I suggest keeping an eye on whether your old job is advertised and apply for it if it is. Supervisors not liking you is ok. But not liking you because you belong to one or more protected classes of employees is not ok. Assuming you are the most qualified applicant if your position is re-advertised and you apply you should be re-hired. Discriminatory animus is a challenging thing to prove no matter what your claim is. I have created quite a number of informational videos which are posted on YouTube on a channel which I call Employment Law Reality Check. There are more than 50.
Each video suggests that potential clients call many employment lawyers and determine who clicks with them. A legitimate reason, for example saving money, is perfectly fine.
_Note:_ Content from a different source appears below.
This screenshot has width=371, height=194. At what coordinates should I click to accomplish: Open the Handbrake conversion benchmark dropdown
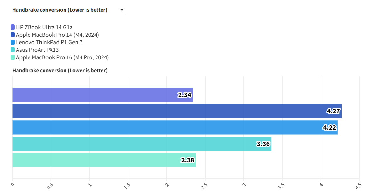click(60, 10)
Remember you only have possibly 1 year to file a claim with the New York State Division of Human Rights and every employee has a duty to mitigate damages. You need to keep applying and looking for another job. Unpaid wage claims generally have a six year statute of limitations across New York State. If you have unpaid wages, small claims court might be one way to go in New York?
Your termination was only unlawful if it was done for a discriminatory or retaliatory reason -- i.e., if it was based on your race, age, gender, medical background, etc., or if it was in retaliation for making a complaint about one of these things. If, however, your former employer wasn't paying you or others at minimum wage, or wasn't paying overtime at a premium rate, he may be liable under federal and state law (assuming the workers in question were not "exempt," which is very fact specific). Generally, employers who fail to properly pay minimum wage or overtime owe the amount of the underpayment as well as an additional, equal amount, called "liquidated damages."
Unless you have a contract or you believe you were fired for something specifically prohibited like race/ethnicity, gender, sex, orientation, the employer can fire whoever they want whenever they want for whatever reason they want. Or no reason.
The wages and lack of breaks could be illegal, but without knowing the job it’s hard to say. For example, interns make less than minimum wage and work full days often without breaks when there’s no time. Some jobs won’t have breaks because it’s either not feasible or the state laws permit the lack of breaks by scheduled hours. Some jurisdictions may require a 30min break for every 7 hours worked, others 8. Some will allow for a 15 min paid break at 5h, some won’t.
Your claim will depend on the local laws and type of job, plus the details of the job.
Answers are for educational and general information purposes only, and are not meant as legal advice. No attorney-client relationship is formed through communication on a public forum such as this website.
It could be a case depending on various factors related to unlawful termination (based on discrimination) and violation of NY and Federal employment laws but further information and detailed are needed. If you were the only one, its questionable whether it's actually downsizing or not. Consider contacting an employment lawyer.